Ewes 'fooled' into acting as mothers: Solution for orphaned lambs
Steve Connor is the Science Editor of The Independent. He has won many awards for his journalism, including five-times winner of the prestigious British science writers’ award; the David Perlman Award of the American Geophysical Union; twice commended as specialist journalist of the year in the UK Press Awards; UK health journalist of the year and a special merit award of the European School of Oncology for his investigative journalism. He has a degree in zoology from the University of Oxford and has a special interest in genetics and medical science, human evolution and origins, climate change and the environment.
Monday 22 March 1993
One ewe has even been made to believe that she has given birth to a goat kid by manipulating her sexual organs at a critical point in her reproductive cycle.
A technique for inducing phantom sheep pregnancies has been developed to address the problem of what to do with the million lambs born each year to mothers who for one reason or another cannot breast-feed them.
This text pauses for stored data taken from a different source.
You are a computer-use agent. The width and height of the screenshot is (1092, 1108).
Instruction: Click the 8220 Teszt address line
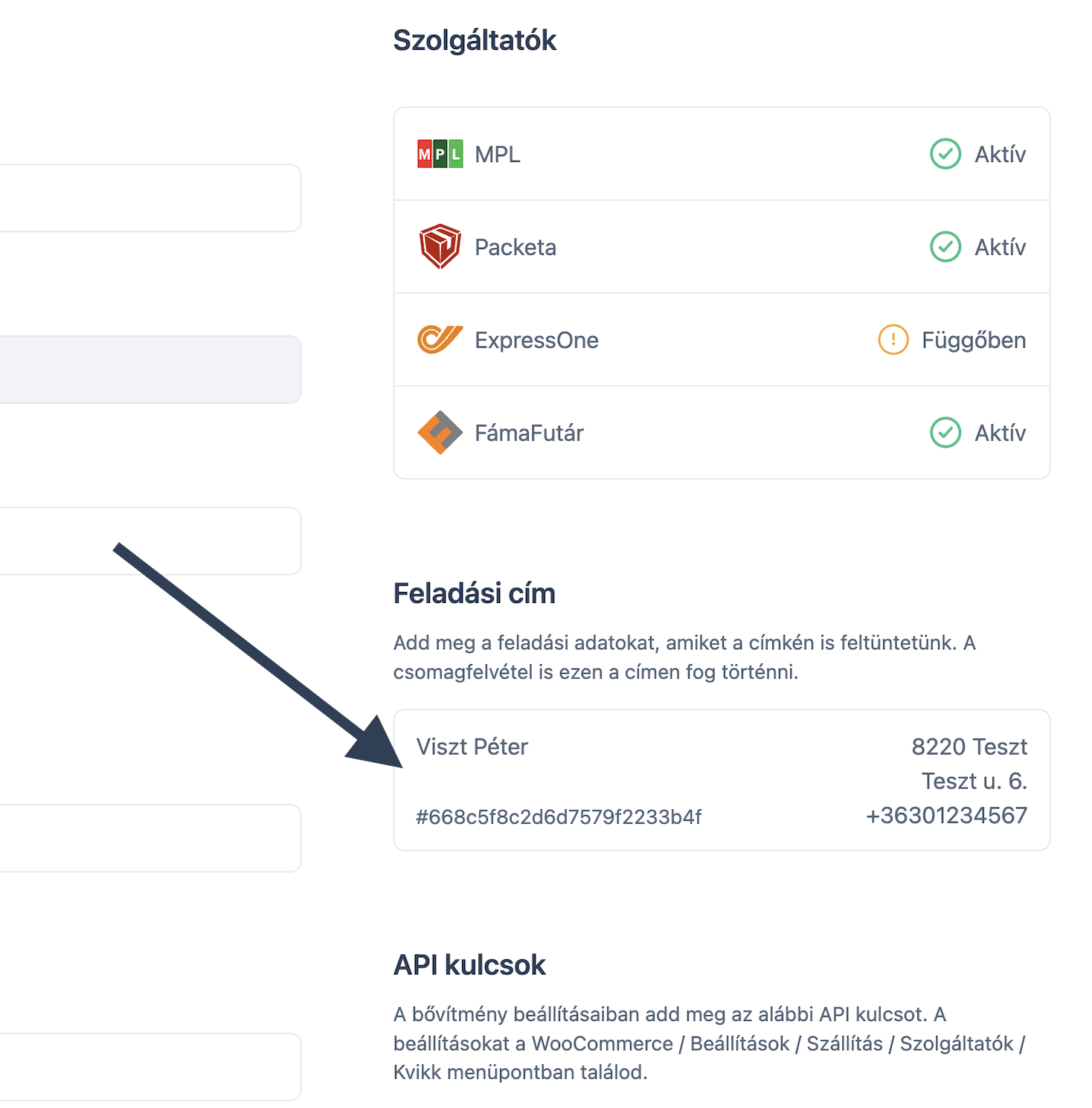point(969,747)
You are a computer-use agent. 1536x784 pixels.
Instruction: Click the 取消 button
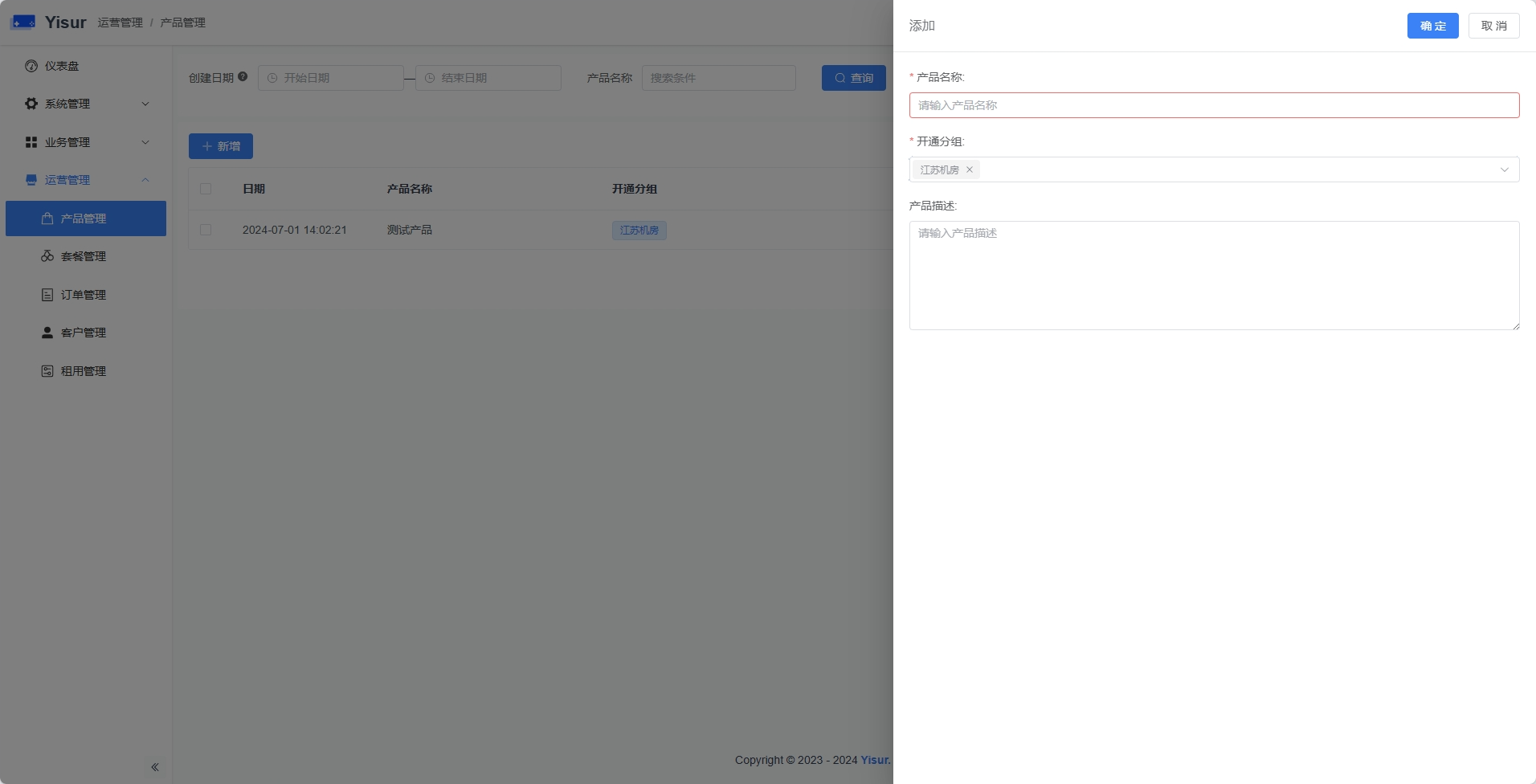[1493, 26]
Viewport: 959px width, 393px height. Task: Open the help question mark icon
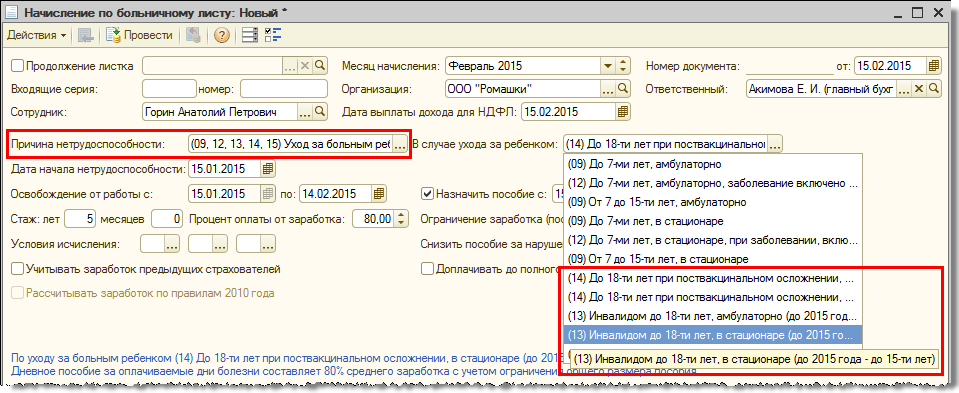pos(221,35)
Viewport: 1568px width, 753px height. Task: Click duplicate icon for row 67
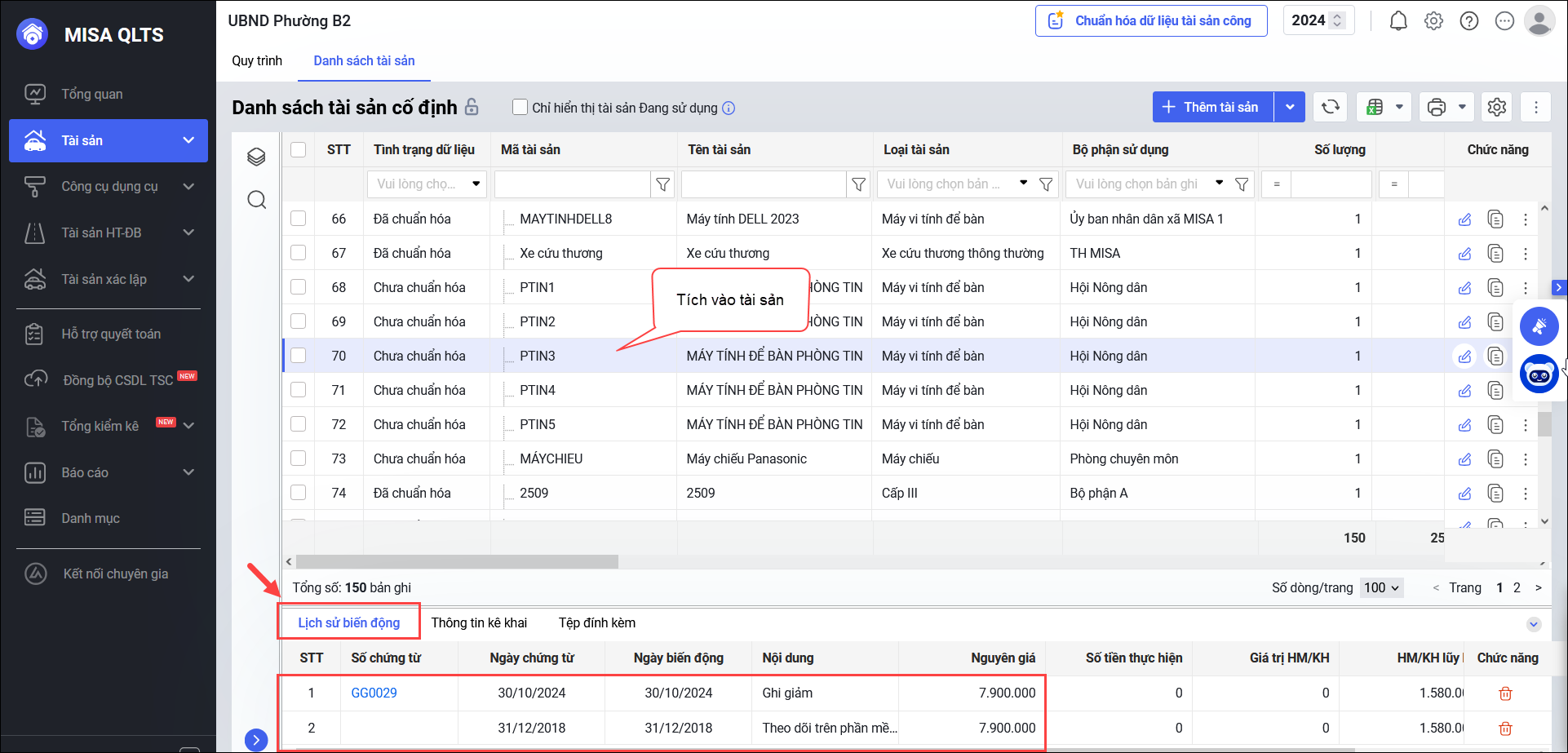(x=1495, y=254)
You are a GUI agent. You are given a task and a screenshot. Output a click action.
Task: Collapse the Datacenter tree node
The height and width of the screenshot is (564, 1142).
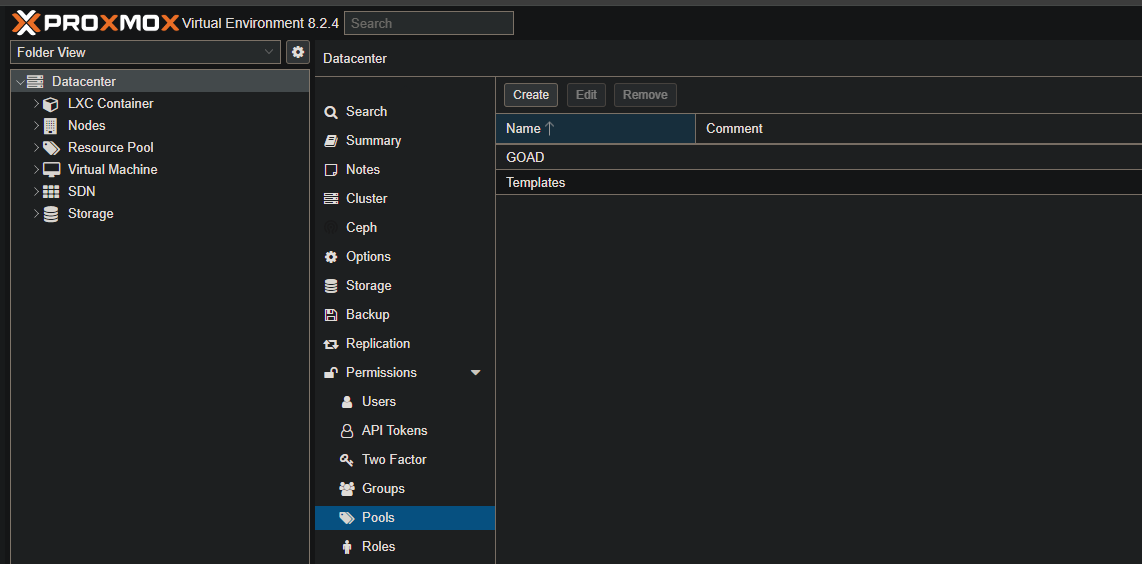[x=20, y=82]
Sheep fooled into believing they have given birth are more likely to foster another sheep's offspring.
Fostering is notoriously difficult because ewes quickly form bonds with their own lambs and reject all others. Farmers are forced to rear orphaned lambs themselves, and the lack of maternal contact can cause behavioural abnormalities.
Scientists at the Institute of Animal Physiology and Genetics Research near Cambridge believe they may have found the simplest solution by fooling sheep with only one lamb into believing they have had twins. The institute has shown how successful the method can be with a ewe that has suckled its own lamb and the kid of a goat.
Keith Kendrick, head of animal welfare and behaviour, said most sheep farmers would find the procedure simple as it involved manually stimulating the sheep's vagina and cervix for two minutes with a gloved hand smeared in antiseptic cream.
'Most farmers are used to the anatomy of sheep. Putting hands into these delicate regions is not unusual for them,' he said.
Gently stretching the neck of the cervix with two fingers sends nerve signals to the animal's brain that mimic those produced in labour. The sheep believes it has given birth to a second lamb. The orphaned lamb can then be introduced to its new mother with an 80 per cent chance that it will be accepted.
'The animal's own lamb can be re-introduced to it within 30 minutes and will not be rejected,' Dr Kendrick said.